* **Provided data**:
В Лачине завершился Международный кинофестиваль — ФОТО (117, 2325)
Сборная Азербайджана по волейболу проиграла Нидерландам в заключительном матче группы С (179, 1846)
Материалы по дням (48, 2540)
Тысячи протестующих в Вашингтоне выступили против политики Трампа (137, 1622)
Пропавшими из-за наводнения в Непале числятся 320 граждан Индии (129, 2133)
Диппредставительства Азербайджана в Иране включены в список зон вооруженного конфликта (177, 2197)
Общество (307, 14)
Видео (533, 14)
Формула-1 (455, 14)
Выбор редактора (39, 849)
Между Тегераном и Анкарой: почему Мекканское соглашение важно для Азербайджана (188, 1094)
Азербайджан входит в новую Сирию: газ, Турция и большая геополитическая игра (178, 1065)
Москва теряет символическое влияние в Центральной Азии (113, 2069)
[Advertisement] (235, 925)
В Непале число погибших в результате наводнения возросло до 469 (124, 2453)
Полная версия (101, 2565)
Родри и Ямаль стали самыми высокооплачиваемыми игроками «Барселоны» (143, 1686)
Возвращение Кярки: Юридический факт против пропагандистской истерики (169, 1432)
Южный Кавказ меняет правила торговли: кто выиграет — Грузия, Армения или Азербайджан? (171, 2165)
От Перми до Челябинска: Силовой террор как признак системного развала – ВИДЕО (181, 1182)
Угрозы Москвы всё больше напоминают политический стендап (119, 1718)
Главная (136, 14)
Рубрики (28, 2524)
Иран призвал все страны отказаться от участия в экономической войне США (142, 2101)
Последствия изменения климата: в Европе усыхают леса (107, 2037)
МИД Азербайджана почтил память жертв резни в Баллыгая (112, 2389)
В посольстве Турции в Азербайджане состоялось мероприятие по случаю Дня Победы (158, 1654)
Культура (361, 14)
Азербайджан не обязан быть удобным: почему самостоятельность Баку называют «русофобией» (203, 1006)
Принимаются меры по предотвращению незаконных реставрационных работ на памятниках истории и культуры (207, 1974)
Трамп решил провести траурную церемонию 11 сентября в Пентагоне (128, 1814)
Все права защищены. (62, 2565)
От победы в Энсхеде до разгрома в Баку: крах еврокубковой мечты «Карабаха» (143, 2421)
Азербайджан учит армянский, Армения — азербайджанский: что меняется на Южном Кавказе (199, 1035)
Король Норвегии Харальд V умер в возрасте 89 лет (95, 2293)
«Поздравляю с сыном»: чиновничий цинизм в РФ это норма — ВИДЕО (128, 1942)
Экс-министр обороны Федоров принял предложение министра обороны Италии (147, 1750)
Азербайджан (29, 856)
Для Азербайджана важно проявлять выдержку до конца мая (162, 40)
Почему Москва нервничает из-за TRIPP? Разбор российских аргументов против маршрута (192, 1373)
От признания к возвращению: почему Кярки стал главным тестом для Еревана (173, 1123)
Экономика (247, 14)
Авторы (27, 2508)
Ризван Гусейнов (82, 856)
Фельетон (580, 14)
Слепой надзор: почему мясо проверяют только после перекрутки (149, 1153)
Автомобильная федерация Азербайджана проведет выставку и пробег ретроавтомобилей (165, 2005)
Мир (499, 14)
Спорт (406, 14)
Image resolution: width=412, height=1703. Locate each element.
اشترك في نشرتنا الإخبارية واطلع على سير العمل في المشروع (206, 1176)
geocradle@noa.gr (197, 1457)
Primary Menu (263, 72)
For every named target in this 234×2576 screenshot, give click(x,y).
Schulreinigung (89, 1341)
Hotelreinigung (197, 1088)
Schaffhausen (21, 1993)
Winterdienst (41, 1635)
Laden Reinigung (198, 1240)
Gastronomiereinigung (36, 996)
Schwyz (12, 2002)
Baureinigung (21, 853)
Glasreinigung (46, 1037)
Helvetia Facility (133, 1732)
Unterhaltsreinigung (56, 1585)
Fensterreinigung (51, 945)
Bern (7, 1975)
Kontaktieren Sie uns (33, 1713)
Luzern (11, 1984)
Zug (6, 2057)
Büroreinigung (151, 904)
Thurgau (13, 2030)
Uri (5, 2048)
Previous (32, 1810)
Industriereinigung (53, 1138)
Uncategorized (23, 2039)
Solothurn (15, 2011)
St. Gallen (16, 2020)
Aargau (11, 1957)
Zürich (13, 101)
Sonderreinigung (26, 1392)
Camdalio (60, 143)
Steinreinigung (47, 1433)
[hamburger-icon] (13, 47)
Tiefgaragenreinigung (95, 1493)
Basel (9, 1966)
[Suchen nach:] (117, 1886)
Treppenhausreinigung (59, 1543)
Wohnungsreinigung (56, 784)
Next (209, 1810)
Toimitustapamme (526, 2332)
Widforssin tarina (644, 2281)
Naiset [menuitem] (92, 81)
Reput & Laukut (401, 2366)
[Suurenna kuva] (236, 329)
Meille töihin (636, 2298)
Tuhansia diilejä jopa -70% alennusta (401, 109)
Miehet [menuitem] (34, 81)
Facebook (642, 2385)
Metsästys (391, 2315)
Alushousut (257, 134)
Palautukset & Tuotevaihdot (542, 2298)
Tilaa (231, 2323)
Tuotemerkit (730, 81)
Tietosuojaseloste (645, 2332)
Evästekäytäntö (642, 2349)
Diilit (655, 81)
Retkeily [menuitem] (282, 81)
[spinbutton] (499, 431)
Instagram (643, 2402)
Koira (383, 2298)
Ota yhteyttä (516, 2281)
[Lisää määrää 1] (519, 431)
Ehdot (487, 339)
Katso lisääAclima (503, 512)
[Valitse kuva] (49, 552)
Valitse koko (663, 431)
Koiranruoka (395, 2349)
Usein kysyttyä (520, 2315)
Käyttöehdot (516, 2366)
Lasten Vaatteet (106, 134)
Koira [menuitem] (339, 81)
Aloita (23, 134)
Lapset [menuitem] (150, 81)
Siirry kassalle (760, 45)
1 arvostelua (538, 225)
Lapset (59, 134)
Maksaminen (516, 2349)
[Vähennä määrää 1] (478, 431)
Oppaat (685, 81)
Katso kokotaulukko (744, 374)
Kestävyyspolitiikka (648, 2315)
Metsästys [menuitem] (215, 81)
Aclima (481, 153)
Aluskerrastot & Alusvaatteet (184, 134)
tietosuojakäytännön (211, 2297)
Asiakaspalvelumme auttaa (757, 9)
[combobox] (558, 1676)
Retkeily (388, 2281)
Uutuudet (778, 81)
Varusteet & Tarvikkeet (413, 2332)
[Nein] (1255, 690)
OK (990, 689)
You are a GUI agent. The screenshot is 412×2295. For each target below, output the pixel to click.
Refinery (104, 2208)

* **Assignment**: All that belongs in your answer is the stretch of entries above from the line with "Bern (7, 1975)" through the line with "Valitse koko (663, 431)", printed exactly.

* **Task response**:
Bern (7, 1975)
Kontaktieren Sie uns (33, 1713)
Luzern (11, 1984)
Zug (6, 2057)
Büroreinigung (151, 904)
Thurgau (13, 2030)
Uri (5, 2048)
Previous (32, 1810)
Industriereinigung (53, 1138)
Uncategorized (23, 2039)
Solothurn (15, 2011)
St. Gallen (16, 2020)
Aargau (11, 1957)
Zürich (13, 101)
Sonderreinigung (26, 1392)
Camdalio (60, 143)
Steinreinigung (47, 1433)
[hamburger-icon] (13, 47)
Tiefgaragenreinigung (95, 1493)
Basel (9, 1966)
[Suchen nach:] (117, 1886)
Treppenhausreinigung (59, 1543)
Wohnungsreinigung (56, 784)
Next (209, 1810)
Toimitustapamme (526, 2332)
Widforssin tarina (644, 2281)
Naiset [menuitem] (92, 81)
Reput & Laukut (401, 2366)
[Suurenna kuva] (236, 329)
Meille töihin (636, 2298)
Tuhansia diilejä jopa -70% alennusta (401, 109)
Miehet [menuitem] (34, 81)
Facebook (642, 2385)
Metsästys (391, 2315)
Alushousut (257, 134)
Palautukset & Tuotevaihdot (542, 2298)
Tilaa (231, 2323)
Tuotemerkit (730, 81)
Tietosuojaseloste (645, 2332)
Evästekäytäntö (642, 2349)
Diilit (655, 81)
Retkeily [menuitem] (282, 81)
[spinbutton] (499, 431)
Instagram (643, 2402)
Koira (383, 2298)
Ota yhteyttä (516, 2281)
[Lisää määrää 1] (519, 431)
Ehdot (487, 339)
Katso lisääAclima (503, 512)
[Valitse kuva] (49, 552)
Valitse koko (663, 431)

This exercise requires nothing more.